Dans les années 90 je faisais de la musique électronique, j’ai été libraire, après ça j’ai tout plaqué, j’ai changé de ville et je me suis lancé dans la bande-dessinée d’abord comme éditeur, je faisais des histoires courtes, mais j’avais une maison qui s’appelle « Mécanique Générale » et qui a publié une bonne partie des premiers livres de la nouvelle génération de BD alternative ou d’auteurs québecois. Puis j’ai démissionné en 2009 pour me consacrer pleinement à mes activités d’auteur.
C’est un intérêt que je n’avais jamais perdu depuis que j’étais enfant, en grandissant je suis toujours tombé sur des livres qui correspondaient à mes intérêts du moment, qui évoluaient. Quand je me disais que j’étais trop vieux pour lire de la BD, car c’est vrai qu’il y a une pression sociale autour de ça, je trouvais toujours l’album qui me donnait tord et qui me donnait envie de continuer à lire.
Qu’est ce qui vous a donné envie de vous lancer en tant qu’auteur ?

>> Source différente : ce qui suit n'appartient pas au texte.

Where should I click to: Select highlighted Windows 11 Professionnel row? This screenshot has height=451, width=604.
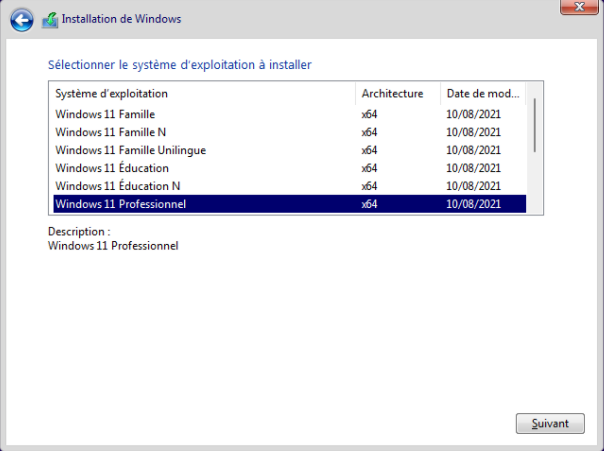point(121,205)
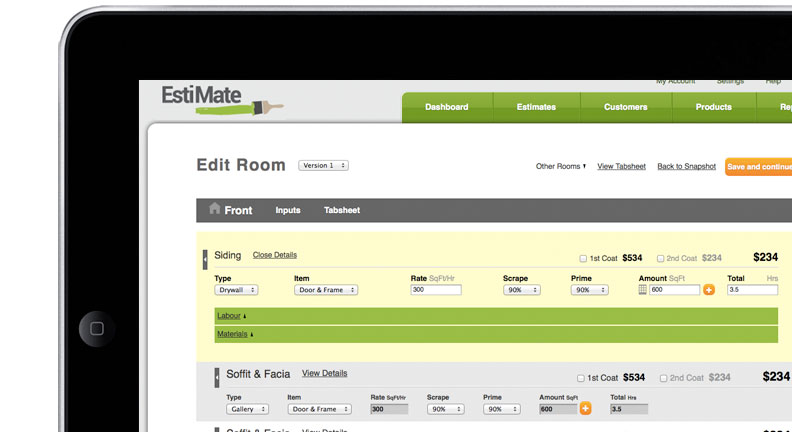Open the Tabsheet tab in Front bar

(x=342, y=210)
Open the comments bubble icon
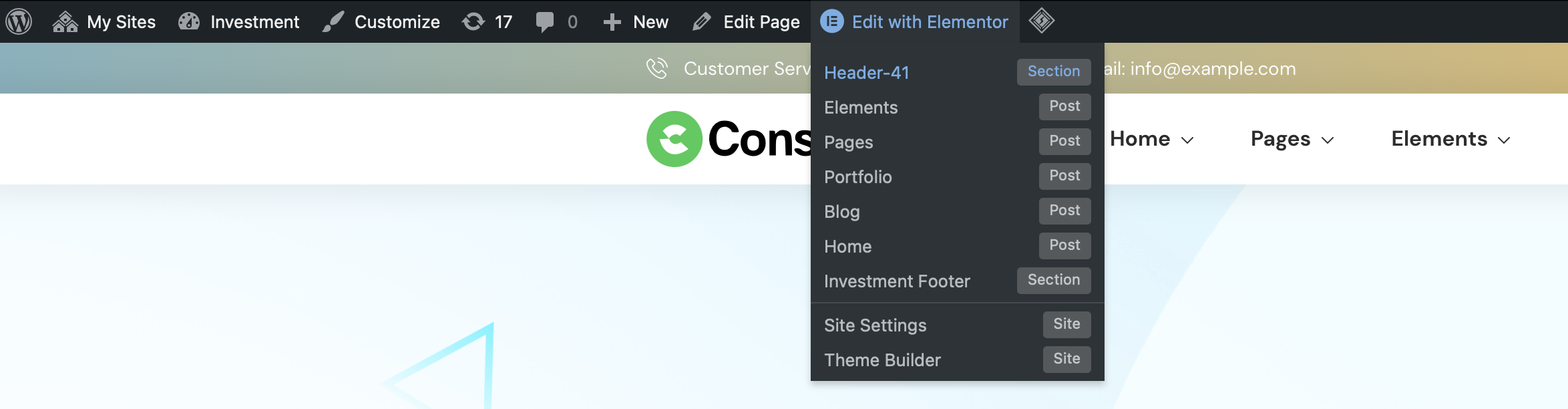 [x=545, y=22]
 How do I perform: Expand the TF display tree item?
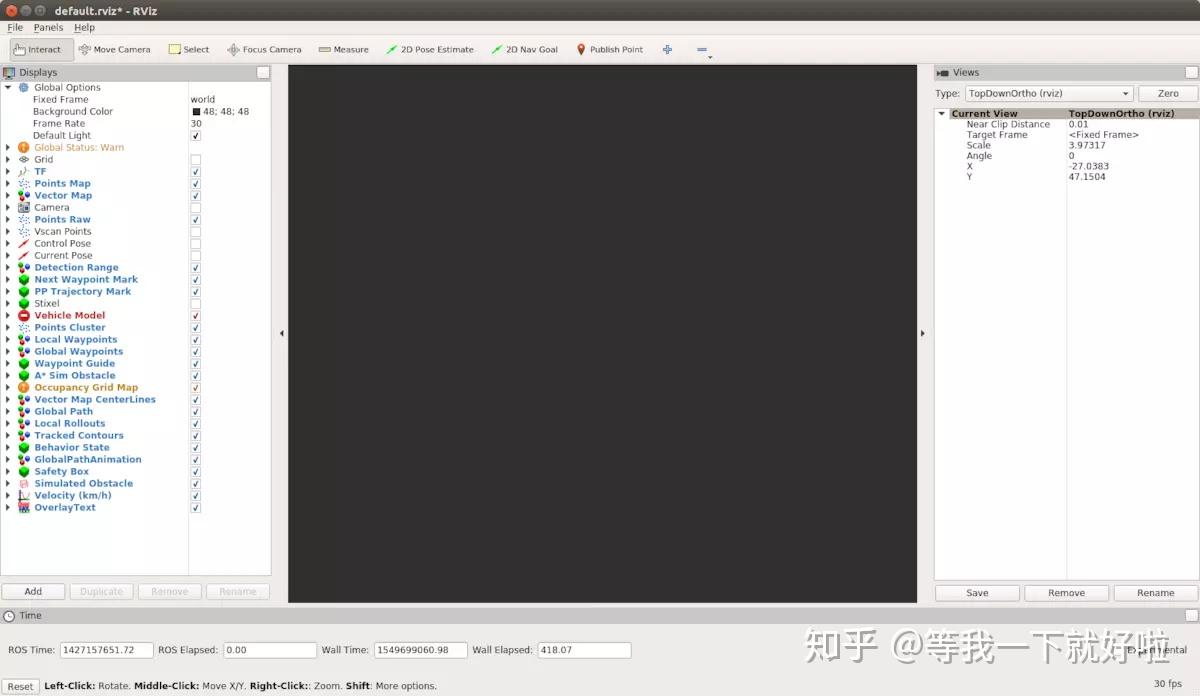click(x=8, y=171)
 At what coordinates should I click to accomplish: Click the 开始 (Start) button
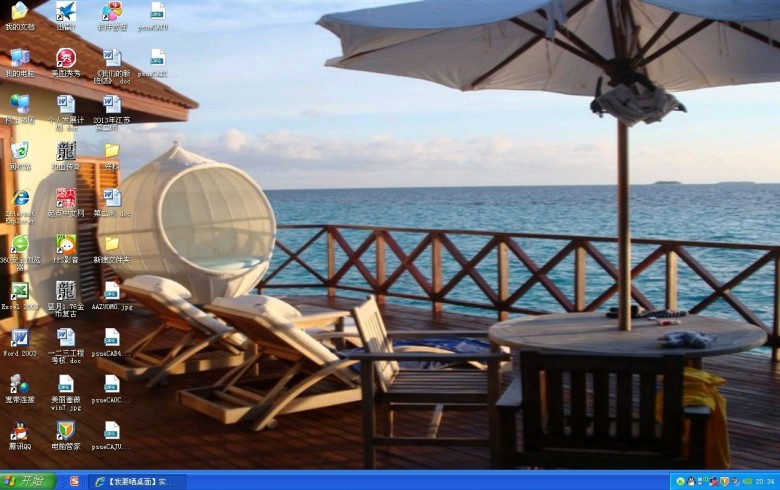pyautogui.click(x=27, y=481)
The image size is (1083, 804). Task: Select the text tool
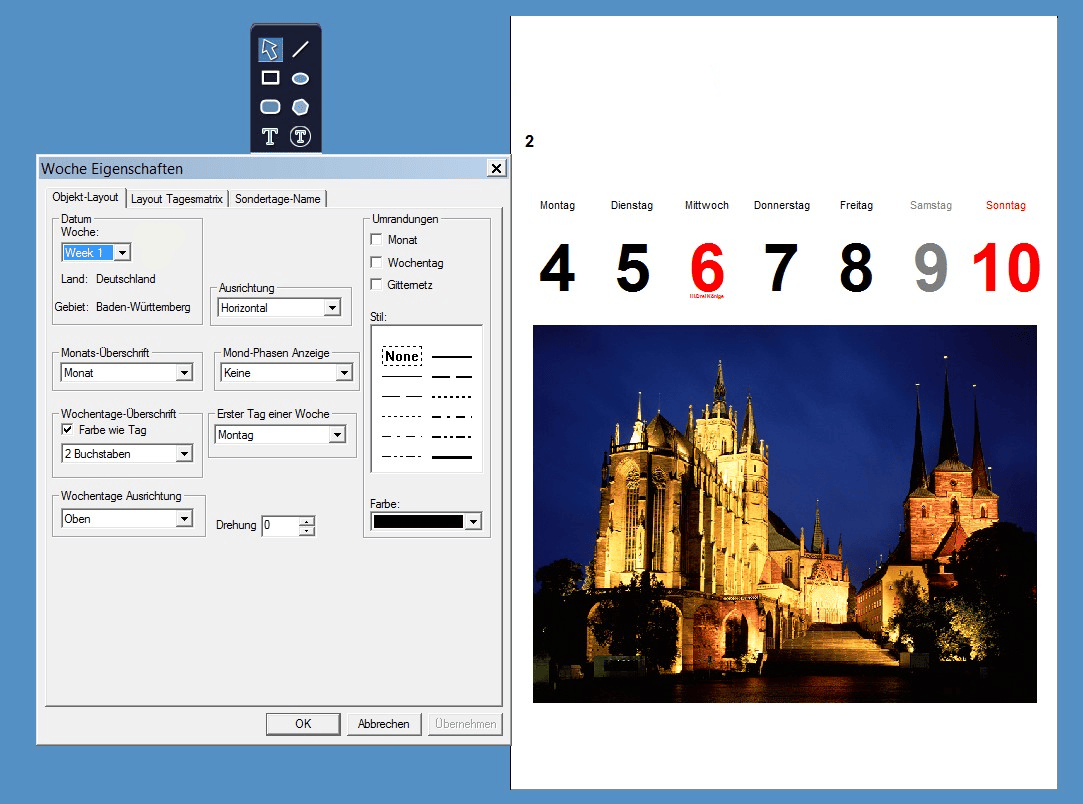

La vocation a toujours été là, même quand je faisais de la musique, que je faisais la fête tout le temps, je me disais qu’il fallait que je fasse quelque chose d’un peu plus tranquille et la bande dessinée c’était parfait, je savais que je finirai par m’y consacrer. J’ai eu le déclic à 25 ans, il a fallu que je marque le coup, que je déménage à Montréal car au Québec ça n’intéressait vraiment personne à cette époque là, on était une poignée d’auteurs un peu fous qui se sont mis à faire assez de livres assez bons pour pouvoir créer un mouvement.
Avant il y avait évidemment de la très bonne BD québecoise mais il y avait de gros creux de vagues, on a eu la chance d’arriver à un moment où les techniques de numérisations, de mise en page pouvaient se faire gratuitement, choses qui étaient très coûteuses avant 2000. Nos livres étaient prêts à être imprimés, il ne restait plus qu’à trouver l’argent pour l’impression, c’était beaucoup moins difficile.
Il y a une certaine liberté technique tout au long de « Comédie Sentimentale Pornographique ». Est ce que c’est une volonté personnelle ou plutôt un hasard, vous créez avec ce que vous avez sous la main ?
Les revendications de ce qu’on appelle le roman graphique c’est de rechercher et de montrer une certaine intégrité, une transparence. Mes livres parlent d’un quotidien tranquille mais malgré ça je suis quelqu’un qui s’embête assez vite et qui aime bien essayer des choses différentes, nouvelles, je suis d’un naturel touche-à-tout. J’ai besoin d’incorporer ce besoin de changement, d’être déstabilisé. Étonnamment même dans la bande dessinée alternative, expérimentale, c’est rare de voir des changements techniques au sein du même livre, ça ne se fait pas, c’est presque tabou. Et finalement quand les gens lisent le livre ils sentent une structure assez solide qui passe par une autre méthode que la cohérence graphique.
C’est sincère par rapport à ma personnalité, c’est ce qui m’enivre quand je travaille, je n’ai pas envie d’être lassé par ce que je crée, j’aime le plaisir viscéral de la nouveauté. Il m’arrive de faire une dizaine de planches de la même scène, et je sélectionne celle que j’ai dessinée en étant le plus à l’aise. J’ai un trait assez spontané, léger, si c’est un tant soit peu laborieux j’essaye autre chose.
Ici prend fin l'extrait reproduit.